No texto selecionado, a quem Clark encomendou a carta de demissão?

Texto selecionado:
+---+
Clark nem sequer notou a semelhança desse episódio com tantos outros que marcaram a aliança promíscua da Globo com o poder – e nos quais ela se limitara a acatar a vontade do regime. Alguns de tais episódios, envolvendo a TV e autoridades militares, desfilaram ao longo de “Campeão de Audiência”: o ataque do general Muricy a um documentário da CBS (para ele, “subversivo”) sobre o Vietnã (ironicamente, comprado pelo americano Wallach, representante do grupo Time-Life); o Jornal Nacional, no seu terceiro dia de sua existência, proibido por um coronel (Manoel Tavares) do gabinete do general Lira Tavares (membro da Junta que tomara o poder) de noticiar o sequestro do embaixador dos EUA e a doença de Costa e Silva, os dois principais assuntos; o aviso do general Sizeno Sarmento de que as músicas “Caminhando” e “América, América” estavam proibidas de ganhar o Festival Internacional da Canção; a ordem do general Orlando Geisel para as patriotadas de Amaral Neto serem incluídas no horário nobre; a prisão do próprio Clark pelo DOPS no dia do Ato 5, por ordem do coronel Luís França e em represália por ter ele discutido com o motorista do militar num incidente de trânsito.
Enfim, a especialidade da Globo parecia ser a de acomodar-se a qualquer situação. A acomodação prevaleceu também no dia da queda de Clark. E ele aceitou sem discutir o prêmio de consolação (US$ 2 milhões) oferecido por Marinho. Limitou-se a encomendar a carta de demissão (“em alto estilo…literário”) ao amigo Otto Lara Resende, suficientemente versátil para também escrever em seguida a resposta na qual o dono da Globo agradeceu os serviços prestados pelo demissionário (cinco anos depois Otto aceitaria ainda outra missão: o prefácio de “Campeão de Audiência”).
+---+
Dados fornecidos:
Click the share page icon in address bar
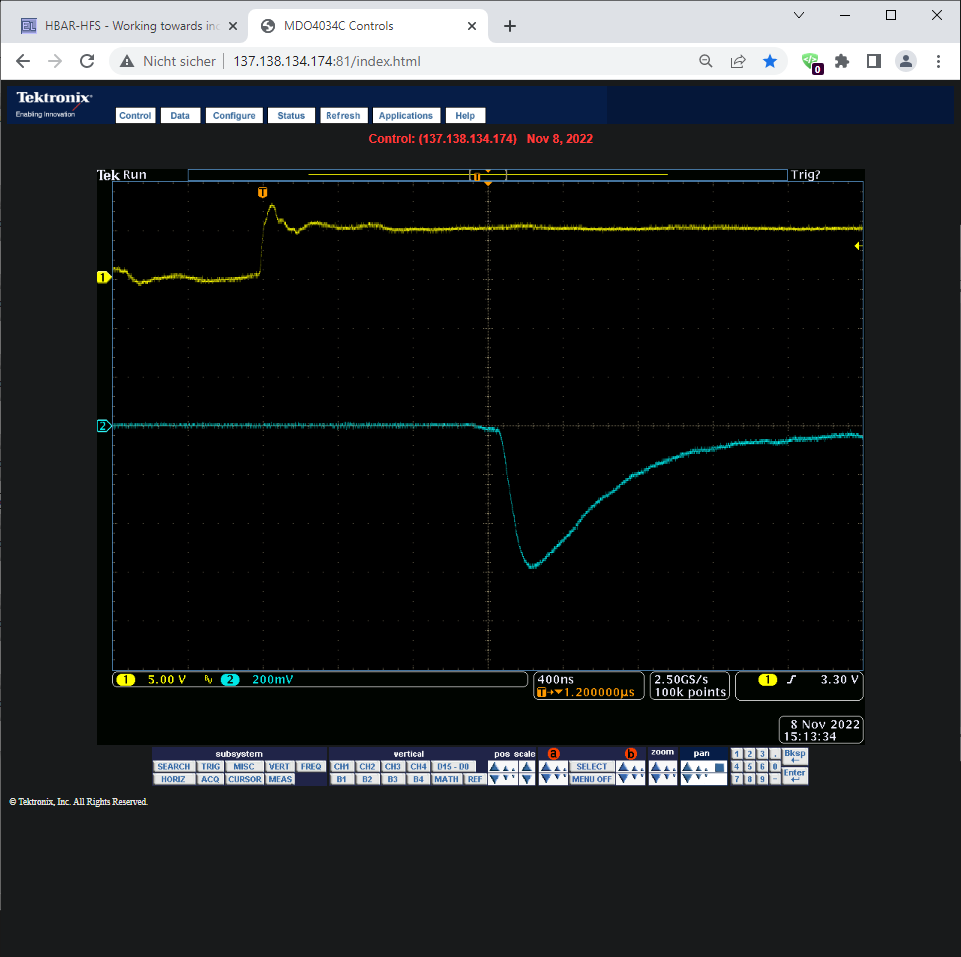Screen dimensions: 961x957 click(x=738, y=61)
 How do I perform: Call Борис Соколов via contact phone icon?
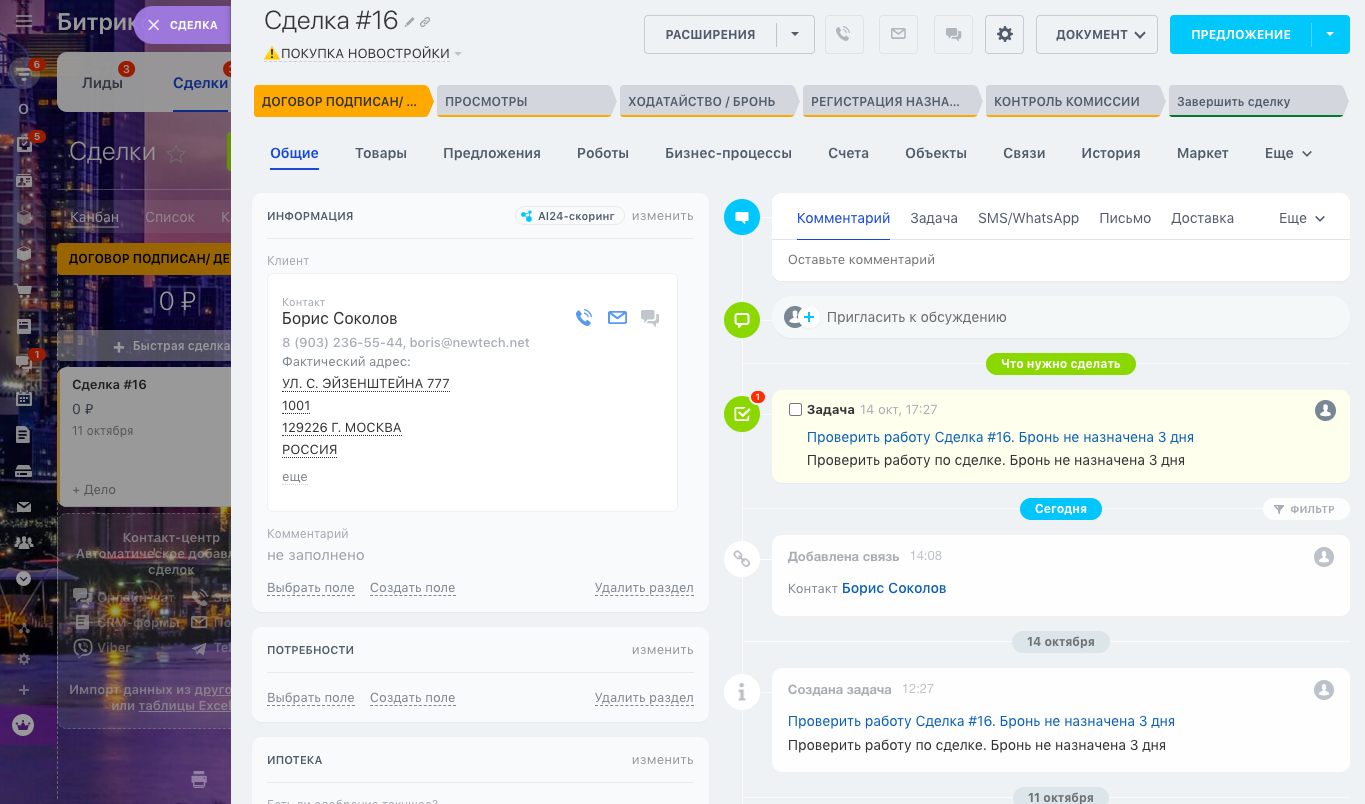(584, 318)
+---+
Resposta:
Ao amigo Otto Lara Resende.